Leila Buck is an Arab American playwright, actress, storyteller and teaching artist. Her award-winning solo show, ISite, about growing up between the U.S. and the Arab world, has toured the U.S., Europe and China. Her second play, In the Crossing, about her experience in Lebanon with her Jewish husband during the Israeli-Hezbollah war of 2006, and the challenges of telling that story, was first performed in the Public Theater's New Work Now! Festival 2006 (Director Jo Bonney), and has since been developed with the support of the Brooklyn Museum, Epic Theatre Center, the Public Theater and New York Theatre Workshop, and the Lark Play Development Center, where it was a finalist for Playwrights' Week 2009.
In November 2008 she performed her monologue One, about an Arab-American canvassing for Obama, for Epic's First Vote event, alongside work by renowned writers and performers including Neil LaBute, Craig Lucas, Kathleen Chalfant, David Strathairn, Nilajah Sun and Tony Kushner. Her most recent work in development, Hkeelee, begun in 2008, received a Special Jury Prize from the Middle East America grant co-sponsored by Silk Road (Chicago), the Lark (New York), and Golden Thread Productions (San Francisco).

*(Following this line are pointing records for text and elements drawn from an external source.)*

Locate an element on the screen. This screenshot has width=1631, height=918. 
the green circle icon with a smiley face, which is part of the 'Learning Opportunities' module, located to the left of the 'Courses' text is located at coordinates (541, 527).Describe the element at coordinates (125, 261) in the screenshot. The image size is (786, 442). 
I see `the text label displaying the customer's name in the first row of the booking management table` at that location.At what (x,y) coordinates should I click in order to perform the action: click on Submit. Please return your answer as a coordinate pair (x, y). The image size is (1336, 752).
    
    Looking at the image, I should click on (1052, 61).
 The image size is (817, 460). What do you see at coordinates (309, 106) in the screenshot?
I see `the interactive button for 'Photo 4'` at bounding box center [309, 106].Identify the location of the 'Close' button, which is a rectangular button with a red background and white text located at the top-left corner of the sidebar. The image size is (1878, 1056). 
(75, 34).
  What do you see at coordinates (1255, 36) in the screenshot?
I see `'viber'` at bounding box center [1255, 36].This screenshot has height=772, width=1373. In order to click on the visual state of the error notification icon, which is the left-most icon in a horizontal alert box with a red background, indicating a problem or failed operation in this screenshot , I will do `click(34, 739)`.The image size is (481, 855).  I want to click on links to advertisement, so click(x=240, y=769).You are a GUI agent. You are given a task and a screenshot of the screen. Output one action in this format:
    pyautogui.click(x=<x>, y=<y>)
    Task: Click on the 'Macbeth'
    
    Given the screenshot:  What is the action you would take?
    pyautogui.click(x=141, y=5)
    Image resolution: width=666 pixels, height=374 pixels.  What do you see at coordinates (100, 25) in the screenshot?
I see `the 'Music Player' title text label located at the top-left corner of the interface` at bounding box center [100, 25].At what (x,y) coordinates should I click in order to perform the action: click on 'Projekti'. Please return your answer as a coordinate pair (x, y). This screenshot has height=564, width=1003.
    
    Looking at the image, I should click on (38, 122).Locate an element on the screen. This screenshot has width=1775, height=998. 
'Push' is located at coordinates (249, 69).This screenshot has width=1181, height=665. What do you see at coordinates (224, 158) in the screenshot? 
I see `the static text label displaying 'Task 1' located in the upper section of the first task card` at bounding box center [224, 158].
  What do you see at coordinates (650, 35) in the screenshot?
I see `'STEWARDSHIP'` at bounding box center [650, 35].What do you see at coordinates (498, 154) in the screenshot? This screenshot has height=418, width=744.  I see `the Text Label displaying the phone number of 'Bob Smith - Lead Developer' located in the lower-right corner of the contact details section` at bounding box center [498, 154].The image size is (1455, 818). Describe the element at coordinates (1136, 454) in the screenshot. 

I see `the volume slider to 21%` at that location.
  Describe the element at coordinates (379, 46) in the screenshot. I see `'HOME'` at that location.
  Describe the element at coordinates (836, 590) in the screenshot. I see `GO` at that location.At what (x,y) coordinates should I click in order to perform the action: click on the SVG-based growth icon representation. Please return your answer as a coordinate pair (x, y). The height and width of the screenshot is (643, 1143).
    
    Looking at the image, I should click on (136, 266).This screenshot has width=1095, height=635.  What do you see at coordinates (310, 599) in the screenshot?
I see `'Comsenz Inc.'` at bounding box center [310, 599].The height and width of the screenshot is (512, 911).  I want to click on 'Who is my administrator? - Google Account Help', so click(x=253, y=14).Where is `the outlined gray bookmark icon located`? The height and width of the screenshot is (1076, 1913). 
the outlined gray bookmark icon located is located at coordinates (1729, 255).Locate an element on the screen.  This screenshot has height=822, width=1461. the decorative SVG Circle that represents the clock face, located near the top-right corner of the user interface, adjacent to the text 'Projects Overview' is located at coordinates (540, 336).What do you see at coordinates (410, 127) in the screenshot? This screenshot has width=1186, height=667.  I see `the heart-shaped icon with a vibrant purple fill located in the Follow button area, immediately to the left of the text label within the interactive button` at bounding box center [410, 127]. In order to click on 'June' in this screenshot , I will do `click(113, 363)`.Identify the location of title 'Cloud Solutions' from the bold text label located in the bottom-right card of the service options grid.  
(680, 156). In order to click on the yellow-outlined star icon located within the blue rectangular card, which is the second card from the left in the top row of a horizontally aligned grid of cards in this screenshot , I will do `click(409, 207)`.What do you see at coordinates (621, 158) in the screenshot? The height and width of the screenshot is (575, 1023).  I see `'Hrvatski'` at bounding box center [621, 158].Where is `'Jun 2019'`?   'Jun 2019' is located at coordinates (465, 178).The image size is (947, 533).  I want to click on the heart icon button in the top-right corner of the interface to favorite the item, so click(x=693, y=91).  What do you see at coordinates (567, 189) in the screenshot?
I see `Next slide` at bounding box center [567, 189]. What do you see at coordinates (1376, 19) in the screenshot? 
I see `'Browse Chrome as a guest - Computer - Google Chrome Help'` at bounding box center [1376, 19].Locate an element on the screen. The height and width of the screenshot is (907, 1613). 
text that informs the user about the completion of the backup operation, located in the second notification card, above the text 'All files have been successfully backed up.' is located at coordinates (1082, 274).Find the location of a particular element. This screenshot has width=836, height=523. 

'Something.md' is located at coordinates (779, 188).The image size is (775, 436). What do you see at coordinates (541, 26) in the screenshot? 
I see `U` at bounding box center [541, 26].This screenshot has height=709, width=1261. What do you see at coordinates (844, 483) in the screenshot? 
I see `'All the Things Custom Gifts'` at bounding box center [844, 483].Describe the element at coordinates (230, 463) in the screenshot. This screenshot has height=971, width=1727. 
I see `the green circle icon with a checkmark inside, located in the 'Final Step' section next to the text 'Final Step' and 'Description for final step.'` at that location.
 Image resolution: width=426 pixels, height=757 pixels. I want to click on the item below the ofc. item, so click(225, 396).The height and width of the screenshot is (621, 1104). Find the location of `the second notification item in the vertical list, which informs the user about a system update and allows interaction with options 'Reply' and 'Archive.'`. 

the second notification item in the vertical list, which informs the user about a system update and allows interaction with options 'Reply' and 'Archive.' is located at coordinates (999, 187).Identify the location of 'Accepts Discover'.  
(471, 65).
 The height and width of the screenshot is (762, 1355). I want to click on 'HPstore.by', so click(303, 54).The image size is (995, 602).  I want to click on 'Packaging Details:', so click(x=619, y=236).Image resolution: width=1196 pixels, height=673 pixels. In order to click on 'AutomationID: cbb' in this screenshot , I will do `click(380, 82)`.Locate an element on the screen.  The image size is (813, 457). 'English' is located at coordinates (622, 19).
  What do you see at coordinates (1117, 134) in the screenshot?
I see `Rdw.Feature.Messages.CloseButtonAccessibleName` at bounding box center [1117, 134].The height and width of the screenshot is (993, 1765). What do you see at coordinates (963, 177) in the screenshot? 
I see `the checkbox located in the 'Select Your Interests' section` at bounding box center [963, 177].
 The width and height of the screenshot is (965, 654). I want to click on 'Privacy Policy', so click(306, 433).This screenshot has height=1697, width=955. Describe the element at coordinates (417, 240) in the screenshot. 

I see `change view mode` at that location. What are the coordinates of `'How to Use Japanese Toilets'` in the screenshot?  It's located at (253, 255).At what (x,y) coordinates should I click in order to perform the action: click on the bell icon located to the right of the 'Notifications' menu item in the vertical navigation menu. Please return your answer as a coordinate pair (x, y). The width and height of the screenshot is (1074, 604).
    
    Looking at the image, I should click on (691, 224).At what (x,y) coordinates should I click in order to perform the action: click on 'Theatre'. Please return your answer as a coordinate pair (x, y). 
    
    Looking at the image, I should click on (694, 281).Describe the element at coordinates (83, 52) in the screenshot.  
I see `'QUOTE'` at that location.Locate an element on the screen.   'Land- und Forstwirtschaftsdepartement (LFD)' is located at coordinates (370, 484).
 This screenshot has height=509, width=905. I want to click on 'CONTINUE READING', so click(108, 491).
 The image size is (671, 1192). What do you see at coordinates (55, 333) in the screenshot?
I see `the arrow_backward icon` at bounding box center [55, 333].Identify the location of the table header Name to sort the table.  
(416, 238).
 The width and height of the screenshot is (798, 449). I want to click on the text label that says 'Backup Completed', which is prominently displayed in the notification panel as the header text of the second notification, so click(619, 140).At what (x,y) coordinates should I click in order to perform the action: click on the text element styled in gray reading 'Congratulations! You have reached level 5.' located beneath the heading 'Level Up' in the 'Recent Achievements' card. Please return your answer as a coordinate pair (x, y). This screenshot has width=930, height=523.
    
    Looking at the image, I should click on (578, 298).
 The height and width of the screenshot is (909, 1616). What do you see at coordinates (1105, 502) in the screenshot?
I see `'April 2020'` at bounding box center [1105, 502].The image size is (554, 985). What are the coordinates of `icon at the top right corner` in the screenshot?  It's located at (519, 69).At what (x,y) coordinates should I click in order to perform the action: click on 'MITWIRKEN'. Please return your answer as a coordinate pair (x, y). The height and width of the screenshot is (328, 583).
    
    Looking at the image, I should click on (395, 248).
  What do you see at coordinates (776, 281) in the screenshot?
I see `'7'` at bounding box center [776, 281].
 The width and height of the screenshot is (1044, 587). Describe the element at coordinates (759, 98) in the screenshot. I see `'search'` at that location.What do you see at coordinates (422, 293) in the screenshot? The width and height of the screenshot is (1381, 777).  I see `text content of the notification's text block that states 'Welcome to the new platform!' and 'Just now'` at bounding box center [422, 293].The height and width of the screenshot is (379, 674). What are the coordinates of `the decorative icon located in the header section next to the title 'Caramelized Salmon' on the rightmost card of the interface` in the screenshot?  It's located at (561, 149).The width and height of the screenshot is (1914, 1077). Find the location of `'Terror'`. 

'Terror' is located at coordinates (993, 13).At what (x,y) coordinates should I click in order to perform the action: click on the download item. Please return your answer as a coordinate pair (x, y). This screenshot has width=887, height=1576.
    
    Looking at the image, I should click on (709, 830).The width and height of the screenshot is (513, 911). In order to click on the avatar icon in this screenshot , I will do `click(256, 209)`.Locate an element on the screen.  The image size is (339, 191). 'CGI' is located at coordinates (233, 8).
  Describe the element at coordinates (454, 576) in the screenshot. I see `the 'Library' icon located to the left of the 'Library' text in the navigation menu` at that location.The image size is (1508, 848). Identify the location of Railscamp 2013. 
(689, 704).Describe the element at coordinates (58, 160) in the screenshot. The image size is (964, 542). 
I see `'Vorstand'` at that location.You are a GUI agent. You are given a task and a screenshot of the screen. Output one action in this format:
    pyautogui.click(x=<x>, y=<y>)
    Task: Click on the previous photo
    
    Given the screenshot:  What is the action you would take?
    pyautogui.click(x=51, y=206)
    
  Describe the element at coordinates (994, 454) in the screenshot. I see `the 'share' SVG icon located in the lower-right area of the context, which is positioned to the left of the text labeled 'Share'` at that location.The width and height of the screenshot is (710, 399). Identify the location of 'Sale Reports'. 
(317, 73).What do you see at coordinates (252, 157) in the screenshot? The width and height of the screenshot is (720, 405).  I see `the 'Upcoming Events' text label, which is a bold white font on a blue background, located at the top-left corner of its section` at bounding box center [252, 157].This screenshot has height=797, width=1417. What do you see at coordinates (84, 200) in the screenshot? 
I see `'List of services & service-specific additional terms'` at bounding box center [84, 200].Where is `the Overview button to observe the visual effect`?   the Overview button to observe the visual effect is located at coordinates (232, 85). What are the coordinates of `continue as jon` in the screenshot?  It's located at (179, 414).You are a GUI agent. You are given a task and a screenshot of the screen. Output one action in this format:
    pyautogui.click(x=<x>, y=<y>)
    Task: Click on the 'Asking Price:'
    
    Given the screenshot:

Over the past ten years Buck has been a founding member and Education Director of Nibras Arab-American Theater Collective, Artistic Director of Nisaa Arab-American Women's Collective, and a writer and performer for the New York Arab-American Comedy Festival. Buck has conducted workshops on playwriting, storytelling and drama for cross-cultural engagement at conferences, universities, schools and cultural centers across the U.S. and around the world, most recently in Denmark as a U.S. State Department Cultural Envoy.
About her work, Buck writes: In my writing, performance, and teaching, I often serve as a bridge - facilitating direct and nuanced connections that cross political, social, economic, national, religious and cultural boundaries. I grew up with my Lebanese mother and American diplomat father, constantly moving between the U.S. and the Arab world. In the process, I experienced firsthand how multiple cultures, lives and daily realities exist simultaneously - equally real, sometimes in conflict, often intersecting. So I strive in all of my work to reflect both the uniqueness of our different experiences and the unexpected links between them.
I seek always to create a shared space of intimacy, inviting everyone present to connect to the work and one another at the intersection of the personal and political, where our beliefs about the world and our relation to it are formed. Over the years I have seen how this process can transform the energy in the room, create challenging dialogue, and shift perceptions. I strive through these moments of connection in my work to inspire compassion, empathy and action across all boundaries towards meaningful change in ourselves, and in our local and global communities.